Studies on the impact of minimum wage hikes haven’t yielded definitive results. Researchers at the University of Washington found in a recent study that Seattle’s higher minimum wage lifted pay, and associated the minimum wage ordinance with an eight percent reduction in job turnover as well as a significant reduction in the rate of new entries into the workforce. However, The Economic Policy Institute has criticized the study, arguing that the job losses were negligible and that the study methodology was flawed. A study by U.S. Census researchers found inconclusive evidence about whether jobs are lost or hours are scaled back in places that have raised minimum wages.
Some say raising the minimum wage produces a net gain because when the minimum wage goes up people have more money to spend and increased consumer spending allows businesses to expand.
Highest effective minimum wage
The Washington Post has reported that between the state’s low cost of living and modest salaries, entry-level workers in Arkansas will soon be better off than in places such as California, New York, and the District of Columbia, which are hiking their minimum wages to $15 an hour. The Arkansas minimum wage will rise in stages to $11 by 2021.
By 2021, a minimum wage worker in Arkansas will earn nearly 70 percent of the wages earned by a median worker in the state, according to Jeremy Horpedahl, assistant professor of economics at the University of Central Arkansas.
2018 minimum wage hikes
Eighteen states increased their minimum wage in 2018, according to the National Conference of State Legislatures.

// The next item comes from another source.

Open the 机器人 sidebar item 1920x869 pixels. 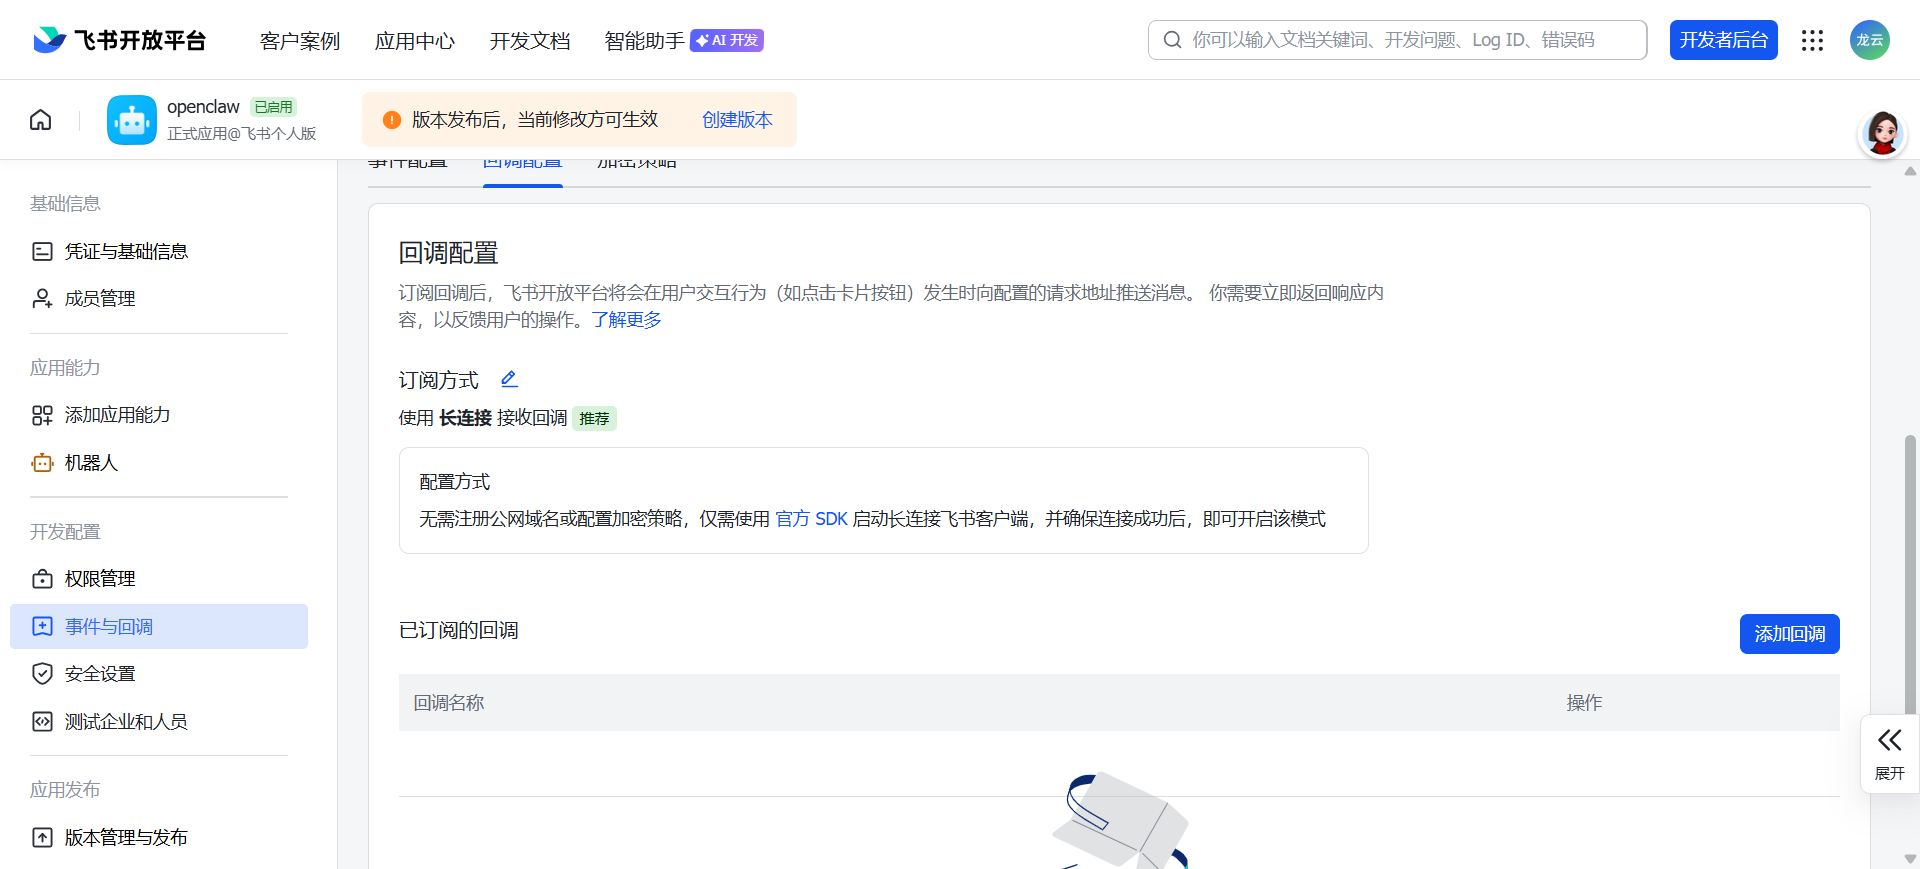pyautogui.click(x=91, y=463)
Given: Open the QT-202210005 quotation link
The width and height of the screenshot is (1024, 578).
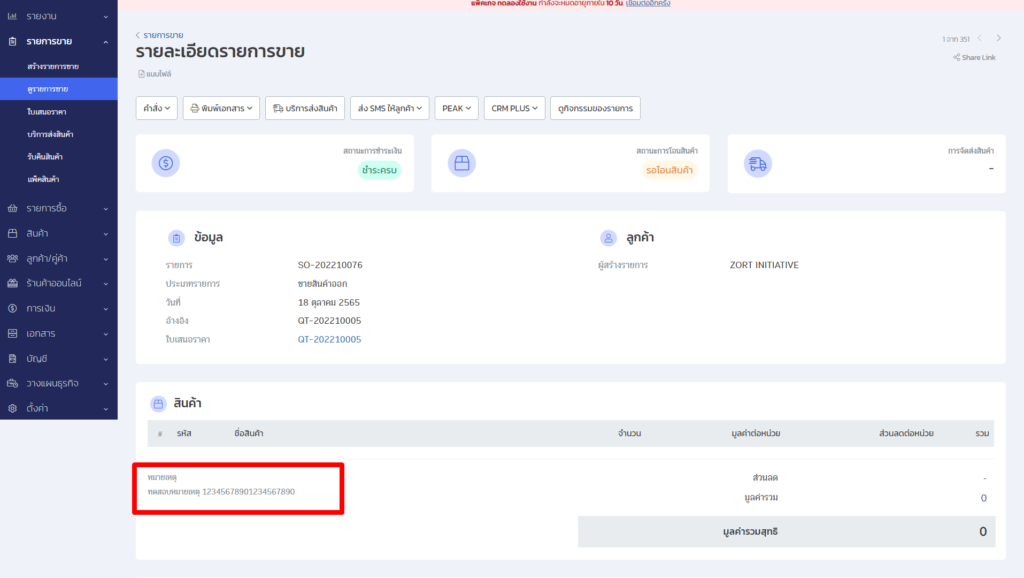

Eight states — Alaska, Florida, Minnesota, Missouri, Montana, New Jersey, Ohio, and South Dakota — automatically increased their rates based on the cost of living. Ten states — Arizona, California, Colorado, Hawaii, Maine, Michigan, New York, Rhode Island, Vermont, and Washington — increased their rates due to previously approved legislation or ballot initiatives.
Federal minimum wage
Currently, 29 states and Washington, D.C., have higher minimum wages than the federal rate, which hasn’t been raised since 2009. Most of the increases occurred within the last four years, with 23 states pushing up their minimum wage laws since January 2014.